== TASK TO COMPLETE ==
The answer is the exact text of every line from the one that contains "Image resolution: width=1148" to the final line of the entries below, with pictures left out.
**** TASK INPUTS
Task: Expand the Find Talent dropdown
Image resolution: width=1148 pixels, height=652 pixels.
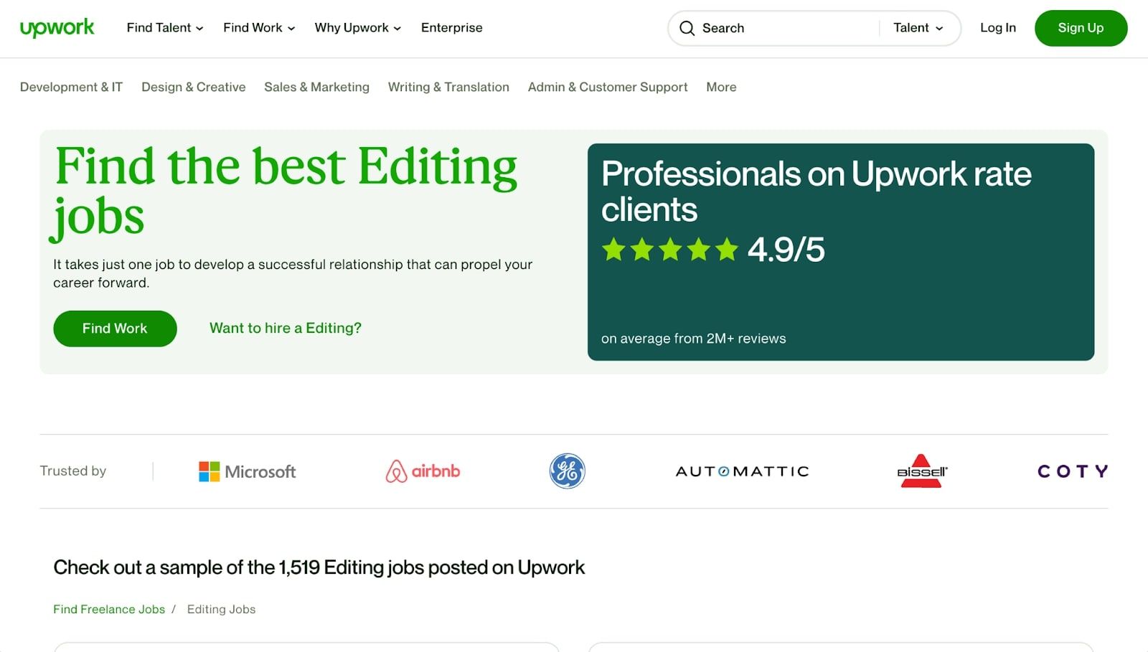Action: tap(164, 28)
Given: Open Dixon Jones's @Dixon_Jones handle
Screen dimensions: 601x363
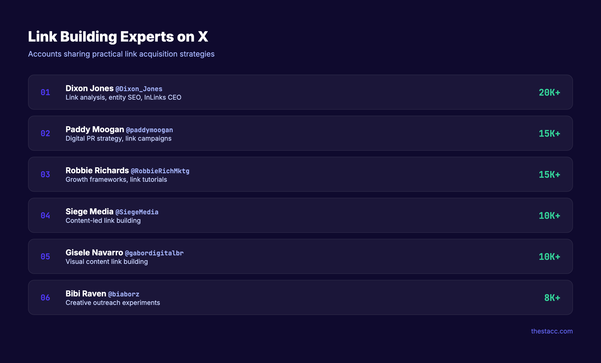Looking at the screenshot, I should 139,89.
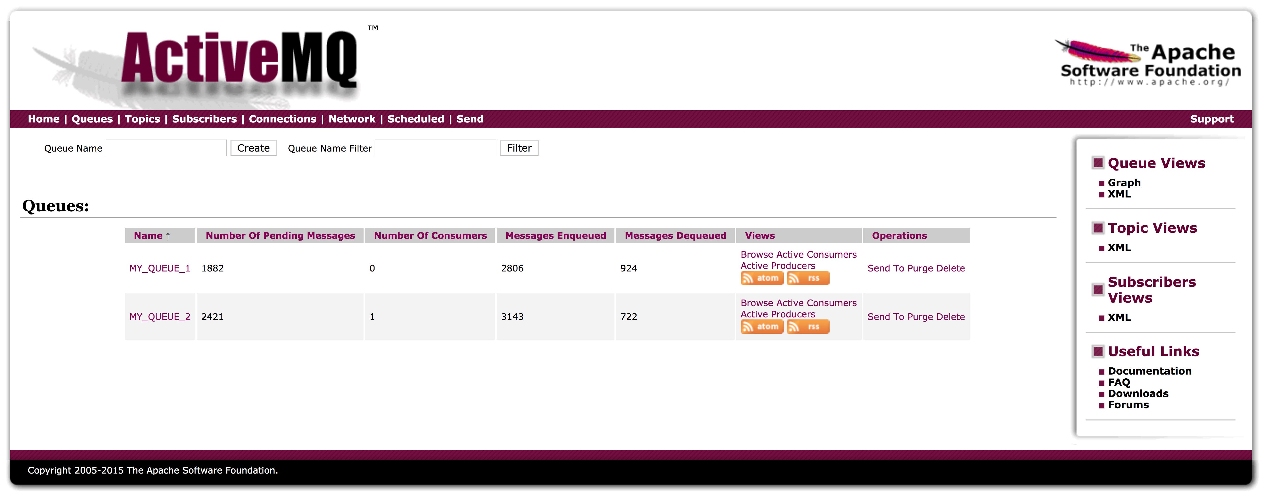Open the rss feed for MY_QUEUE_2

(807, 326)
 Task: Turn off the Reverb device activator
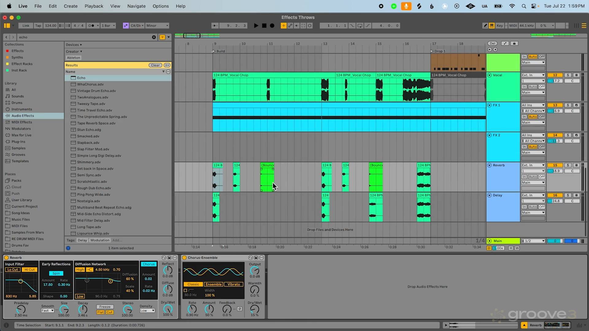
********
== THE ANSWER ==
Image resolution: width=1148 pixels, height=652 pixels.
Action: tap(164, 28)
Given: Open Dixon Jones's @Dixon_Jones handle
Screen dimensions: 601x363
Looking at the screenshot, I should 139,89.
Open the rss feed for MY_QUEUE_2

(807, 326)
 Task: Turn off the Reverb device activator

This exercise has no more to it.